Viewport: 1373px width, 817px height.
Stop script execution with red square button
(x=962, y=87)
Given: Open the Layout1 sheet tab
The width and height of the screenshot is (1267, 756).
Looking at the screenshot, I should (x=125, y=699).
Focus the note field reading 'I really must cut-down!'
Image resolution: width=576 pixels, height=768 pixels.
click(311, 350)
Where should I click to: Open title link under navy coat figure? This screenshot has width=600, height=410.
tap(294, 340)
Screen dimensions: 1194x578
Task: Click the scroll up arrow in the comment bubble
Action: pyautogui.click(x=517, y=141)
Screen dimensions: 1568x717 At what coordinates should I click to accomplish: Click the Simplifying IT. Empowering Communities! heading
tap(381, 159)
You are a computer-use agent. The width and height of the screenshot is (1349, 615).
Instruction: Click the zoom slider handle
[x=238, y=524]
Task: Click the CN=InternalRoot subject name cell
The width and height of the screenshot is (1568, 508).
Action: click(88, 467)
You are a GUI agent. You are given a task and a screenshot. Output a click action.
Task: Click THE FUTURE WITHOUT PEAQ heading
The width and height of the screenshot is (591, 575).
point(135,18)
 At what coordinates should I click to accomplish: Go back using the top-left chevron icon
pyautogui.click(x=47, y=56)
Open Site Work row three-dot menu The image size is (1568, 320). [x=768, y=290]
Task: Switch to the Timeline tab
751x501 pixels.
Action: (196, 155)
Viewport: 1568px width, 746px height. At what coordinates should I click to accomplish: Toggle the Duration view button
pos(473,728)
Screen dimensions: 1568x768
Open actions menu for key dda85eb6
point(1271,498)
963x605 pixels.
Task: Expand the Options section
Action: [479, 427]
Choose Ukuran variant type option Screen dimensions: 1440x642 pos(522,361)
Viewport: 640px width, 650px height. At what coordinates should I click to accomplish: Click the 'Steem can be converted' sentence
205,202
- - -
» Work required:
Print every record above exactly as it appears.

» Task answer:
Viewport: 1373px width, 817px height.
Stop script execution with red square button
(x=962, y=87)
Given: Open the Layout1 sheet tab
The width and height of the screenshot is (1267, 756).
Looking at the screenshot, I should (x=125, y=699).
Focus the note field reading 'I really must cut-down!'
Image resolution: width=576 pixels, height=768 pixels.
click(311, 350)
Where should I click to: Open title link under navy coat figure? This screenshot has width=600, height=410.
tap(294, 340)
Screen dimensions: 1194x578
Task: Click the scroll up arrow in the comment bubble
Action: pyautogui.click(x=517, y=141)
Screen dimensions: 1568x717 At what coordinates should I click to accomplish: Click the Simplifying IT. Empowering Communities! heading
tap(381, 159)
You are a computer-use agent. The width and height of the screenshot is (1349, 615).
Instruction: Click the zoom slider handle
[x=238, y=524]
Task: Click the CN=InternalRoot subject name cell
The width and height of the screenshot is (1568, 508).
Action: click(88, 467)
You are a GUI agent. You are given a task and a screenshot. Output a click action.
Task: Click THE FUTURE WITHOUT PEAQ heading
The width and height of the screenshot is (591, 575).
point(135,18)
 At what coordinates should I click to accomplish: Go back using the top-left chevron icon
pyautogui.click(x=47, y=56)
Open Site Work row three-dot menu The image size is (1568, 320). [x=768, y=290]
Task: Switch to the Timeline tab
751x501 pixels.
Action: (196, 155)
Viewport: 1568px width, 746px height. At what coordinates should I click to accomplish: Toggle the Duration view button
pos(473,728)
Screen dimensions: 1568x768
Open actions menu for key dda85eb6
point(1271,498)
963x605 pixels.
Task: Expand the Options section
Action: [479, 427]
Choose Ukuran variant type option Screen dimensions: 1440x642 pos(522,361)
Viewport: 640px width, 650px height. At what coordinates should I click to accomplish: Click the 'Steem can be converted' sentence
205,202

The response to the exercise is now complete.